President Barack Obama will become the first U.S. leader in three decades to attack another nation without robust international support or in direct defense of Americans, if the U.S. launches military action to punish Syria for alleged chemical weapons attacks against its own people.
A look at major U.S. military strikes as ordered by the last four U.S. presidents.
—Beirut (1982-83): U.S. troops deployed to Lebanon as part of a three-nation peacekeeping force. Reagan ordered limited airstrikes, with France, to retaliate for 1983 bombing on military barracks that killed 299 U.S. and French troops.
—Grenada (1983): Invasion by an estimated 7,000 U.S. troops and 300 Organization of American States troops after a government coup; was condemned by Britain and the U.N. but supported by six Caribbean island nations that said it was justified under the OAS charter.
—Libya (1986): Airstrikes to punish leader Moammar Gadhafi’s regime for a Berlin disco explosion that wounded U.S. 79 troops and killed two. The U.K. supported the strikes but the U.N. General Assembly condemned them.
GEORGE H.W. BUSH
—Panama (1989): Invasion by more than 26,000 troops after dictator Manuel Noriega declared war on the U.S. for sanctions on its drug-trafficking government.
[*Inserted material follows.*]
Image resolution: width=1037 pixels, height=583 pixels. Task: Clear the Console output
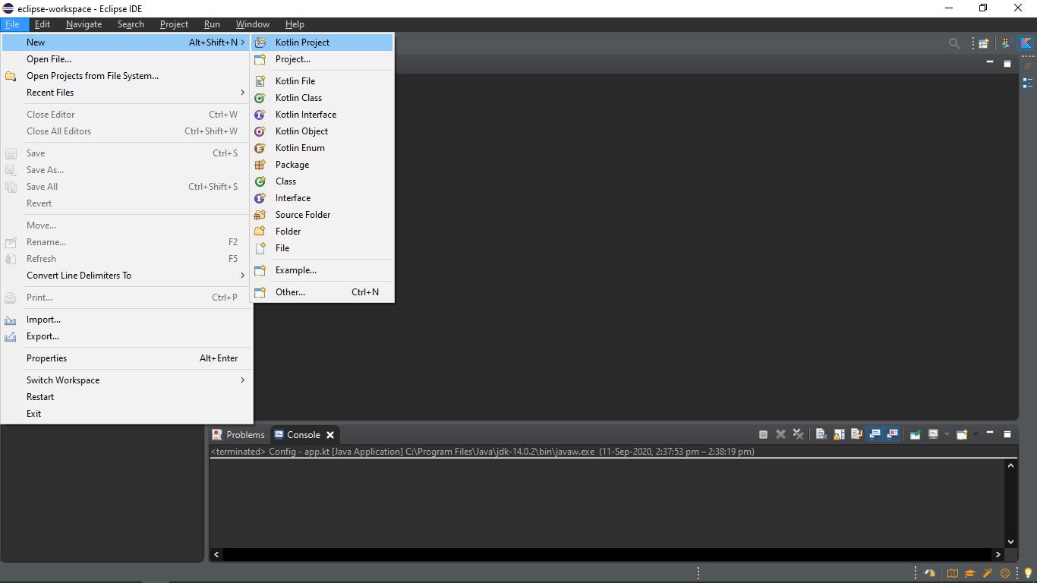821,434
A U.S. Marine was killed after Noriega declared war but before the invasion began.
—Iraq (1991): Invasion of Iraq with troops from 33 other counties to enforce U.N. Security Council resolution that ordered Saddam Hussein to withdraw forces from Kuwait.
—Somalia (1992): Deployed troops for peacekeeping and humanitarian aid mission under U.N. Security Council resolution.
—Iraq (1993): Launched cruise missiles into Baghdad, hitting Iraqi intelligence headquarters, in retaliation for assassination plot against President George H.W. Bush.
—Somalia (1993): Increased troop deployment for security and stability mission with 35 other nations under U.N. Security Council resolution.
—Haiti (1994) Deployed troops for peacekeeping and nation-building mission as authorized by U.N. Security Council resolution.
—Bosnia (1994-96): Launched airstrikes with NATO allies over 18 months, culminating with bombings, artillery attacks and cruise missile strikes against Bosnia Serbs, by request of U.N. Secretary General Boutrous Boutrous-Ghali and to enforce no-fly zones as authorized by at least three U.N. Security Council resolutions. Deployed troops in year-long NATO peacekeeping mission.
—Iraq (1996): Launched cruise missiles at targets in southern Iraq in retaliation against attacks on U.S. jets enforcing no-fly zones to protect Iraqi minorities as authorized by U.N. Security Council resolution.
—Sudan, Afghanistan (1998): Launched cruise missiles at terrorist training camps in Sudan and Afghanistan in retaliation against U.S. Embassy bombings in Kenya and Tanzania that killed more than 220 people, including 12 Americans.
—Iraq (1998): Launched cruise missiles and airstrikes on a number of Baghdad targets to punish Saddam Hussein for not complying with U.N. chemical weapons inspections as required under U.N. Security Council resolutions.
—Kosovo: (1999): Launched airstrikes and cruise missiles over more than three months at Yugoslavian military targets, power stations, bridges and other facilities as part of NATO mission.
GEORGE W. BUSH
—Afghanistan (2001): Invaded as part of NATO mission after attacks of Sept. 11, 2001. There are currently about 100,000 troops from 48 countries in Afghanistan with the U.S.-led International Security Assistance Force, 60,000 of them American. By the end of this year, the NATO force will be halved, and all foreign combat troops are to leave by the end of next year.
—Iraq (2003): Invaded with “coalition of the willing” of 48 nations to overthrow Saddam Hussein. As many as 160,000 U.S. troops were in Iraq at the peak of the war and all forces withdrew in December 2011 as required under a security agreement between Iraq and the U.S.
—Libya (2011): Launched cruise missiles and commanded initial international military operation to enforce U.N. Security Council resolution that called for a ceasefire in the Libyan civil war and established a no-fly zone.
—Osama bin Laden (2011): While not an attack on a foreign nation, the raid that killed the al-Qaida leader is considered one of the Obama administration’s top military and intelligence successes and was carried out without permission from Pakistan, where bin Laden was hiding.
—Hundreds of deadly drone strikes have been carried out on al-Qaida targets during the Obama and the George W. Bush presidencies. The vast majority of them have been in Pakistan, Afghanistan and Yemen. It’s disputed whether the governments of all of those nations have given the U.S. permission for the strikes.